Comparing Fourteen Consensus Biomarkers of Aging: Epigenetic Pace of Aging as the Strongest Predictor of Mortality in BASE-II
Abstract
In many countries, lifespan has been increasing faster than healthspan, leading to more years spent with late-life disease and highlighting the need for reliable biomarkers to measure biological aging and to plan personalized interventions to extend healthspan. We used data from the Berlin Aging Study II (BASE-II, 60-80 years of age at baseline, average follow-up 7.4 +/- 1.5 years, range 3.9-10.4, n=1,083) to compare 14 biomarkers of aging recently consented by an expert panel for the use as outcome measures in intervention studies: Insulin-like growth factor 1 (IGF-1), growth-differentiating factor-15 (DNA methylation derived, DNAmGDF15), high sensitivity C-reactive protein (CRP), interleukin-6 (IL 6), muscle mass, muscle strength, hand grip strength (HGS), Timed-Up-and-Go (TUG), gait speed, standing balance test, frailty index (FI), cognitive health, blood pressure, and epigenetic age (DunedinPACE).
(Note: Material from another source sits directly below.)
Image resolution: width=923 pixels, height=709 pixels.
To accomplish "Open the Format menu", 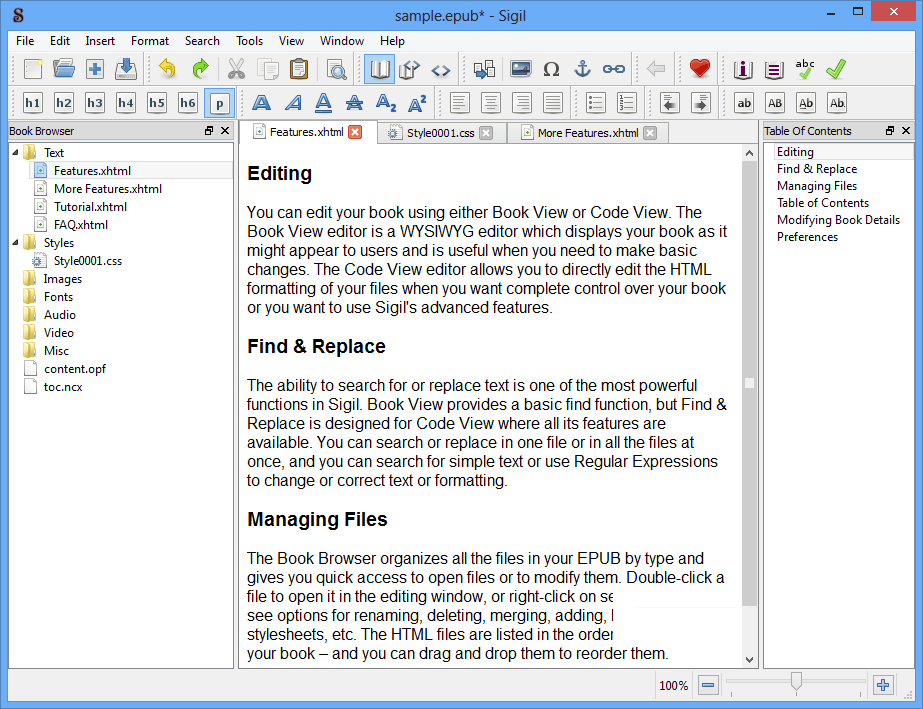I will (150, 41).
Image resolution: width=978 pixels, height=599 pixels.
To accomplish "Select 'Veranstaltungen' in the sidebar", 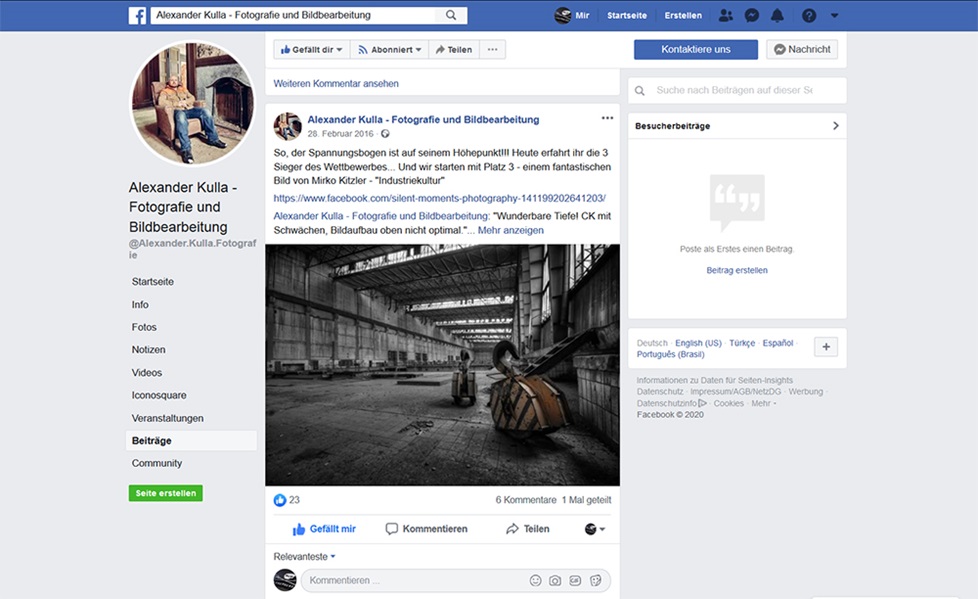I will point(167,418).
Cox proportional hazard regression analyses were performed to investigate the predictive role for all-cause mortality and to identify subgroups of the three most frequent causes of death observed in BASE-II. Results were adjusted for age, sex, lifestyle factors, and genetic ancestry. In adjusted models of all-cause mortality, HGS, IL 6, standing balance, cognitive health, and epigenetic age (DunedinPACE) significantly predicted mortality, with the epigenetic age (DunedinPACE) emerging as the strongest predictor. In contrast, CRP, Gait Speed, IGF-1, blood pressure, muscle mass, DNAmGDF15, FI and TUG were not associated with mortality. These results were corroborated in subgroup analyses stratified by cause of death. Feature selection identified a minimal biomarker set comprising muscle mass, standing balance, and epigenetic age (DunedinPACE) that predicted mortality with nearly the same discriminative accuracy (C-index = 0.63) as the full model including all biomarkers (C-index = 0.65).